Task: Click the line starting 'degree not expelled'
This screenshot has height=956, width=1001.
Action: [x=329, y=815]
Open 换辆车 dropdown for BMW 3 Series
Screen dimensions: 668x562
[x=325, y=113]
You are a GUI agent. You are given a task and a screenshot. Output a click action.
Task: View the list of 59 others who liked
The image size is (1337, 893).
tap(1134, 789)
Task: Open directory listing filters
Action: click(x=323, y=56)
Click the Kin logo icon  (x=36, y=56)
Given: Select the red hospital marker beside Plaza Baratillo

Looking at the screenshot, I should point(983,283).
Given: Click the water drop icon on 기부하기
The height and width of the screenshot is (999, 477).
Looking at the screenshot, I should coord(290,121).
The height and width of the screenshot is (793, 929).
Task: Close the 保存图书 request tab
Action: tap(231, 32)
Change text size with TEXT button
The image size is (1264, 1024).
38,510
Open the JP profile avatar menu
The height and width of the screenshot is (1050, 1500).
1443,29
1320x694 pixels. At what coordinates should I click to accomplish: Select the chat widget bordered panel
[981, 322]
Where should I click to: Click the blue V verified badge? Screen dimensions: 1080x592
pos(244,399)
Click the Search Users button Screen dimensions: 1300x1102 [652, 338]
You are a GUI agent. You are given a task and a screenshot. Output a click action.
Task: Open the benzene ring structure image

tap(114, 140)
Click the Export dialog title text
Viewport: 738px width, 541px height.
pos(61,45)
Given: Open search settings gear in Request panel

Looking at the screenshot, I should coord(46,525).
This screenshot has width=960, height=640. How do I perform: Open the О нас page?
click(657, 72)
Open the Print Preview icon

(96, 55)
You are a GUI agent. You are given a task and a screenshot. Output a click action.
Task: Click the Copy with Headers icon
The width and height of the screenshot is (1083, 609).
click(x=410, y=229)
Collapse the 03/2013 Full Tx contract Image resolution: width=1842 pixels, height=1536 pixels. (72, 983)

### Brief
Every entry should be retyped exactly as shown.

### Result of this task
Task: Click the line starting 'degree not expelled'
This screenshot has height=956, width=1001.
Action: [x=329, y=815]
Open 换辆车 dropdown for BMW 3 Series
Screen dimensions: 668x562
[x=325, y=113]
You are a GUI agent. You are given a task and a screenshot. Output a click action.
Task: View the list of 59 others who liked
The image size is (1337, 893).
tap(1134, 789)
Task: Open directory listing filters
Action: click(x=323, y=56)
Click the Kin logo icon  (x=36, y=56)
Given: Select the red hospital marker beside Plaza Baratillo

Looking at the screenshot, I should point(983,283).
Given: Click the water drop icon on 기부하기
The height and width of the screenshot is (999, 477).
Looking at the screenshot, I should coord(290,121).
The height and width of the screenshot is (793, 929).
Task: Close the 保存图书 request tab
Action: tap(231, 32)
Change text size with TEXT button
The image size is (1264, 1024).
38,510
Open the JP profile avatar menu
The height and width of the screenshot is (1050, 1500).
1443,29
1320x694 pixels. At what coordinates should I click to accomplish: Select the chat widget bordered panel
[981, 322]
Where should I click to: Click the blue V verified badge? Screen dimensions: 1080x592
pos(244,399)
Click the Search Users button Screen dimensions: 1300x1102 [652, 338]
You are a GUI agent. You are given a task and a screenshot. Output a click action.
Task: Open the benzene ring structure image

tap(114, 140)
Click the Export dialog title text
Viewport: 738px width, 541px height.
pos(61,45)
Given: Open search settings gear in Request panel

Looking at the screenshot, I should coord(46,525).
This screenshot has width=960, height=640. How do I perform: Open the О нас page?
click(657, 72)
Open the Print Preview icon

(96, 55)
You are a GUI agent. You are given a task and a screenshot. Output a click action.
Task: Click the Copy with Headers icon
The width and height of the screenshot is (1083, 609).
click(x=410, y=229)
Collapse the 03/2013 Full Tx contract Image resolution: width=1842 pixels, height=1536 pixels. (72, 983)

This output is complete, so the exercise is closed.